OSEMN for Newbies

Jari El
5 min readJun 26, 2020

As this is one of my first data science projects as well as my first time modeling, I thought it would be nice to present this blog post to the other fresh data scientist. I can definitely see how standing at the summit of a new project, when you are expected to use your new models, can be a daunting task from start to finish. So, I will take you through one of the best workflows that was bestowed upon me, the OSEMN process.

In 2010, Hilary Mason, data scientist and the founder of a technology startup Fast Forward Labs, as well as a Data Scientist in Residence at Accel Partners and Chris Wiggins, an associate professor of applied mathematics at Columbia University, articulated the OSEMN process. The OSEMN process is a taxonomy that all data scientist new and old should feel comfortable using (Brownlee, 2014). Throughout this blog, I will walk through the process and give insight into the process.

The OSEMN stands for Obtain, Scrub, Explore, Model, and iNterpret. Simple enough huh? It really is, this is one of the main reasons why it has been so widely excepted and used by inexperienced as well as experienced data scientists. Dr. Jason Brownlee, a machine learning expert states, “It is a list of tasks a data scientist should be familiar and comfortable working on. Although, the authors point out that no data scientist will be an expert at all of them”(2014).

First, with anything related to a data science project you must obtain the data, the “O” in our process. The authors’ Mason and Dr. Wiggins make a strong point to say that the idea of manually generating data is not possible and or efficient. As data scientists in this age of big data and models that need a plethora of data to give accurate responses, it is pertinent to learn how to “automatically” obtain the data you need for a given problem (Browlee, 2014). When I say “manually generating data,” I mean like pointing and clicking with a mouse and or copying and pasting data from documents or taking photographs and labeling. Mason and Dr. Wiggins suggest that you adopt a range of tools for acquiring the necessary data and choose the correct method for the job (Brownlee, 2014). They point to Unix command-line tools as well as SQL in databases, web scrapping, and scripting using python (Brownlee, 2014). Finally, Mason and Dr. Wiggins explain the importance of using APIs to access data efficiently. API stands for application programming interface. It is a way to interact with other servers, you can do things like acquire data through an API.

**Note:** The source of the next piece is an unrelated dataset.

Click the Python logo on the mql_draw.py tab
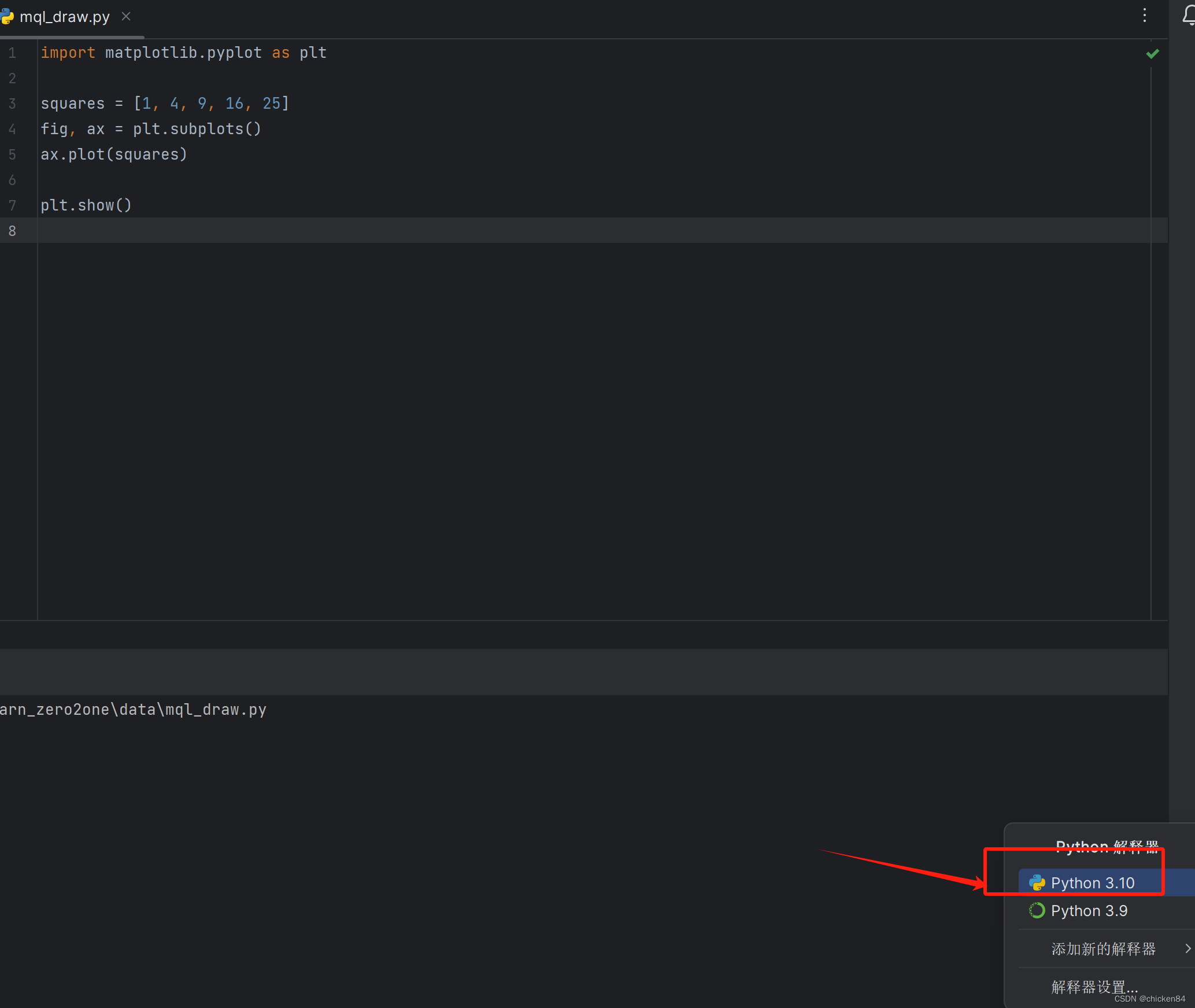coord(8,16)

Next in the process is the “S” scrubbing data. Inherently real data is “messy”. This is due to several things like human error and randomness. This means there could be missing values, or random symbols that your model will have trouble dealing with, your data could be in the wrong type; for instance, it could be a number but has the type of a string. This would cause trouble in several of the processes. These will all cause inaccurate results when modeling or simply cause your model to not work at all. Mason and Dr. Wiggins point out that data cleaning is the least sexy part of working on data problems (Brownlee, 2014). It will also be one of the most time-consuming parts of the project but good clean data may provide the most benefits when feeding that data to your model which in turn can lead to more accurate results. Python is a very commonly used tool for data science. Python has several great packages such as pandas to help import, clean and manipulate data.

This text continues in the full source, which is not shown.